Research Interests
My research interests lie primarily in the fields of graph theory and combinatorics. Specifically, extremal and probabilistic combinatorics with particular interest in Turán theory, graph coloring, and hypergraph problems. For a detailed description of my current research along with a survey of some of my past results, check out my research statement
Some of my favorite problems
Here's a list of some problems I really like that I am not currently working on. Some of them are problems from my past research, and some are well known conjectures. If you see something here that you want to talk about, feel free to shoot me an e-mail!
- The Lonely Runners Conjecture. Suppose there are n runners on a (unit distance) circular racetrack whose speeds are all distinct. A runner is said to be lonely at time t if they are distance 1/n away from any other runner (along the track).
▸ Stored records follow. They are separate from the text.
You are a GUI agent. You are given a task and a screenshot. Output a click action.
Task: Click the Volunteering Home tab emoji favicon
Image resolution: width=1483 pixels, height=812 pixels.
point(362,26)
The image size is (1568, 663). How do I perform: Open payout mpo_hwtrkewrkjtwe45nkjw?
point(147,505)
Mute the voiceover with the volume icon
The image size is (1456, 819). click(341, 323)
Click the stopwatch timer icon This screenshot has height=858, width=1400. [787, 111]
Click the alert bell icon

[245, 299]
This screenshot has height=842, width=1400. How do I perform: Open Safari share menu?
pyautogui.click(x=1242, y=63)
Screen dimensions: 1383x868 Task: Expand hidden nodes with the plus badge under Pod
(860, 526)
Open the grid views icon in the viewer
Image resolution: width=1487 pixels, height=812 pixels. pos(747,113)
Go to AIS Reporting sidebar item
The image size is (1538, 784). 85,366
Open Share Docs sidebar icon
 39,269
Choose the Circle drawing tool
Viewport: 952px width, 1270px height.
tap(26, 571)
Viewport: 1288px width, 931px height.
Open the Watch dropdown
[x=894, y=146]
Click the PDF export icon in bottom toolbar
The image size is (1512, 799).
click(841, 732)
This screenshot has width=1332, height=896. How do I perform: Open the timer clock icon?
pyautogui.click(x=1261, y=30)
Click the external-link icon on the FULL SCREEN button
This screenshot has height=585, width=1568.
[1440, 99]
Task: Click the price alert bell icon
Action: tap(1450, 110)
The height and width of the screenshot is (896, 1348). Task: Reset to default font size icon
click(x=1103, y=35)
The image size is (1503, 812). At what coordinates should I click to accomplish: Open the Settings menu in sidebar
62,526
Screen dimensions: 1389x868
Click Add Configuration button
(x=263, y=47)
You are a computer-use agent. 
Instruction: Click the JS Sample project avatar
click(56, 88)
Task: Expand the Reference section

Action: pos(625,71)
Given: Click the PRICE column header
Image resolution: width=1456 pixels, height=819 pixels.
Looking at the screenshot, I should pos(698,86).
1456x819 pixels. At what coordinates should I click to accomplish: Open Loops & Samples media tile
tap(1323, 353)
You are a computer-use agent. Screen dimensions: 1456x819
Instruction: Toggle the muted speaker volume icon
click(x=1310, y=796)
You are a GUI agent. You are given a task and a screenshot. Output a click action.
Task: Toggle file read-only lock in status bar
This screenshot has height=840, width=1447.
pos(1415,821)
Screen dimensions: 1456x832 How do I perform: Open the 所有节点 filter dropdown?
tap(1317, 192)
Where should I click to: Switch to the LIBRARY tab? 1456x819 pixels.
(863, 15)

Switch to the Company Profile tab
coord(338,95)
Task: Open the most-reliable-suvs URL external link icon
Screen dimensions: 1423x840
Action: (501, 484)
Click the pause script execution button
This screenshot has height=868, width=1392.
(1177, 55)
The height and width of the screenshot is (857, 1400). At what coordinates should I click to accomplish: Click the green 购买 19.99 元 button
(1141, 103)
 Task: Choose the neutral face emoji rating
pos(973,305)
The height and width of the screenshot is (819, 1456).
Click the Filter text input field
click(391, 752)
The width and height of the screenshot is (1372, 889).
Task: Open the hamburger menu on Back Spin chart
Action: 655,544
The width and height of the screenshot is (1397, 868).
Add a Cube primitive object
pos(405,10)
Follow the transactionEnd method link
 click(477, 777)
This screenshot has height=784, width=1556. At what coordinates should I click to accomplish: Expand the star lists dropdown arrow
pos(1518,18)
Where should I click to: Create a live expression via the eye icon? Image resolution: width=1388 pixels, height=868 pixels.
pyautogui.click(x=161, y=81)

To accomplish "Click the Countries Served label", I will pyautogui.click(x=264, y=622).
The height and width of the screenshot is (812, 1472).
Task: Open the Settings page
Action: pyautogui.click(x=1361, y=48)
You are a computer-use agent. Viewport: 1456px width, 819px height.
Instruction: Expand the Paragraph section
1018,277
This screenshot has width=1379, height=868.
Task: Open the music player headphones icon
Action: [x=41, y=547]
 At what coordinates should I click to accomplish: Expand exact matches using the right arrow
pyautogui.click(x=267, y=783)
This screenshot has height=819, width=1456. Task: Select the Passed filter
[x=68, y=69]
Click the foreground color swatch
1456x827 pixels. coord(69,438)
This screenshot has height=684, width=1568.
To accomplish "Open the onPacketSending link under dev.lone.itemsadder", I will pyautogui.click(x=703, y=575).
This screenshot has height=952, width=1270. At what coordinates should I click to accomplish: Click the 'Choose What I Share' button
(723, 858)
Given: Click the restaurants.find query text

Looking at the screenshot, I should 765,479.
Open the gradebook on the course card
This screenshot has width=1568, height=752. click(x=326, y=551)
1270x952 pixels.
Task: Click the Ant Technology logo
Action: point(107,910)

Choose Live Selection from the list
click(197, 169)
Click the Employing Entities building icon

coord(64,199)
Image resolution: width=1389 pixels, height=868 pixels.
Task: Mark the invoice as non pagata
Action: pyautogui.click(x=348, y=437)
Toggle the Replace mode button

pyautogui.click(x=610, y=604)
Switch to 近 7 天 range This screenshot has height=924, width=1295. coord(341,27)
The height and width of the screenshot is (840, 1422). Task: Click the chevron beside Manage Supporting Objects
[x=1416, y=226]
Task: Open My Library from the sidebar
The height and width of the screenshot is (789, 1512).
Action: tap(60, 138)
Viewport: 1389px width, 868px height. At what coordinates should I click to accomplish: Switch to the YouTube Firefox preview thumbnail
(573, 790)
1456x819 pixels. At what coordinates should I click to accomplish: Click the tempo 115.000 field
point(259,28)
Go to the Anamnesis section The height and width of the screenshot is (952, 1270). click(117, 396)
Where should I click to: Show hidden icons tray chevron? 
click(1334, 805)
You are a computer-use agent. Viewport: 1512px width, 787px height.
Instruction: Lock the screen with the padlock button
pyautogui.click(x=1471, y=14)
The question is: is every runner eventually lonely at some point? For an overview of what's known check out the wikipedia page or this great note from Terry Tao.
- Uniquely K_{t}-Saturated Graphs . We say a graph G is uniquely K_{t}-saturated if it contains no copy of K_{t}, but if you add any missing edge to G there is precisely one copy of K_{t}. When t = 3, the uniquely K_{t}-saturated graphs are the stars and the graphs with diameter 2, girth 5 (of which there are 3 or 4, according to the Hoffman-Singleton Theorem). Clearly, any uniquely K_{t}-saturated graph can be made uniquely K_{t+1}-saturated by adding a vertex which is adjacent to everything (taking the join with a single vertex). Since the stars provide an infinite collection of uniquely K_{3}-saturated graphs, it follows that there are infinitely many uniquely K_{4}-saturated graphs. In an investigation with Josh Cooper and David Collins, we found several examples of uniquely K_{4}-saturated graphs not obtained in this way (sporadic uniquely K_{4}-saturated graphs). At the same time, Stephen Hartke and Derrick Stolee found these and more examples via orbital branching techniques, along with examples of uniquely K_{t}-saturated graphs for other values of t. Their write up is the most complete survey of results on uniquely K_{t}-saturated graphs that I know of. I would like to know a complete characterization of the uniquely K_{4}-saturated graphs.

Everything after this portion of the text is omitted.